═════ Task data

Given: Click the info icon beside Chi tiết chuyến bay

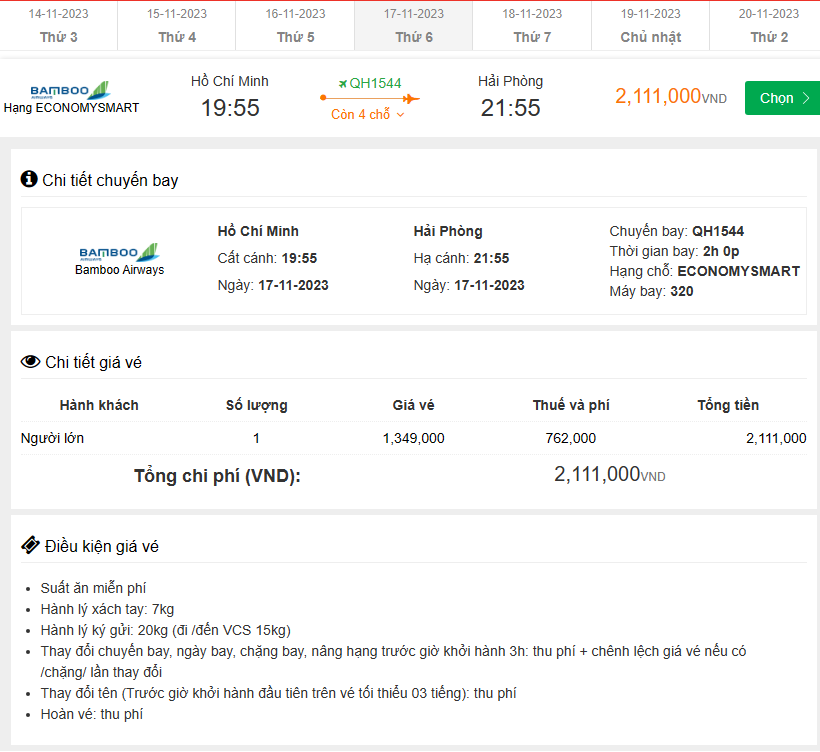Looking at the screenshot, I should point(29,179).
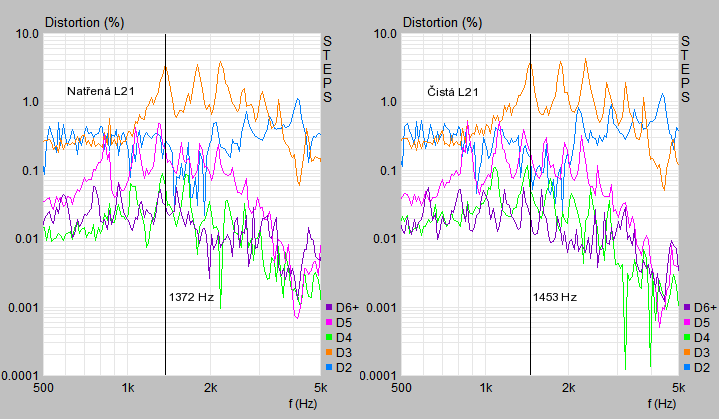
Task: Click the D6+ purple legend swatch, left chart
Action: pos(329,307)
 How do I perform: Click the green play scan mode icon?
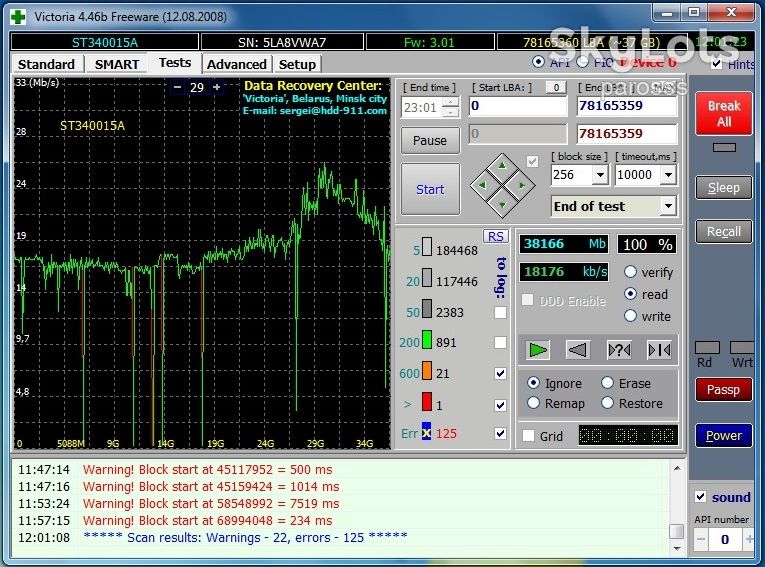click(x=538, y=350)
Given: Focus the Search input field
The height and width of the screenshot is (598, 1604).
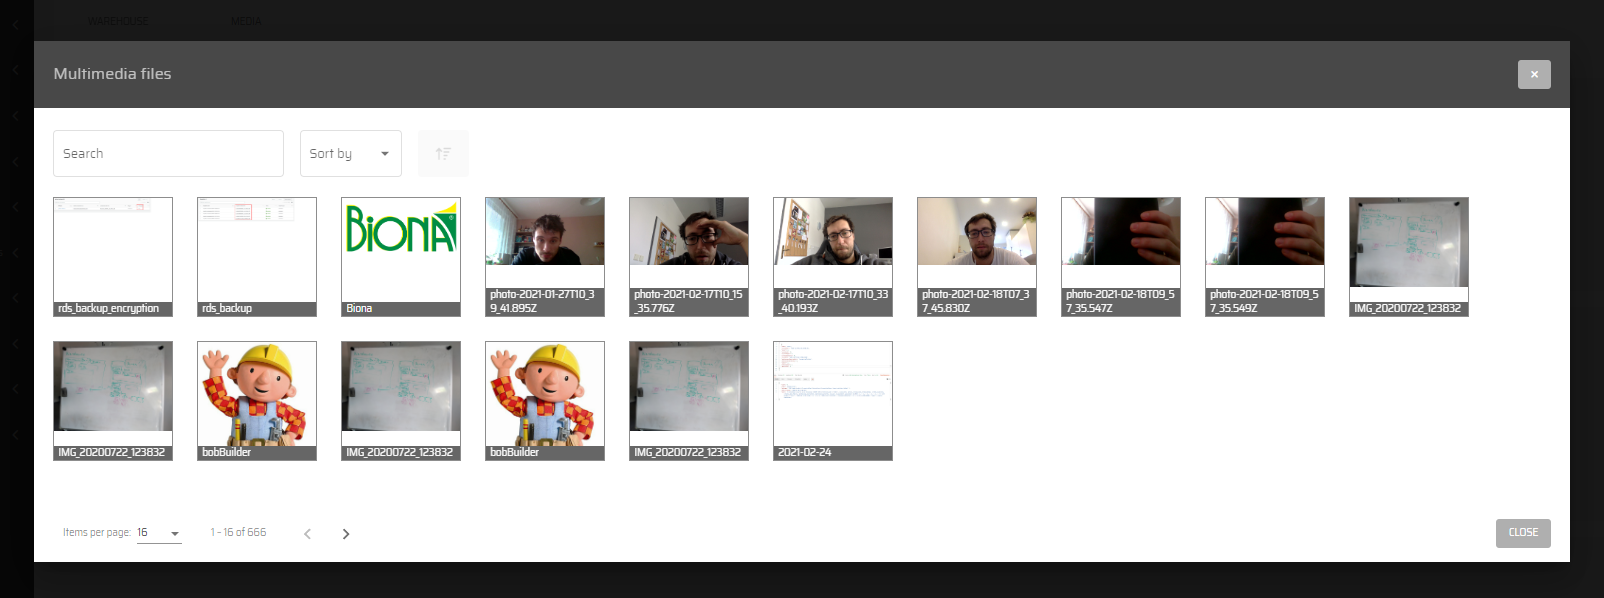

══════════

Would you repeat the entries exactly, keeping the images out?

Given: Click the info icon beside Chi tiết chuyến bay

Looking at the screenshot, I should point(29,179).
Task: Click the D6+ purple legend swatch, left chart
Action: pos(329,307)
 How do I perform: Click the green play scan mode icon?
click(x=538, y=350)
Given: Focus the Search input field
The height and width of the screenshot is (598, 1604).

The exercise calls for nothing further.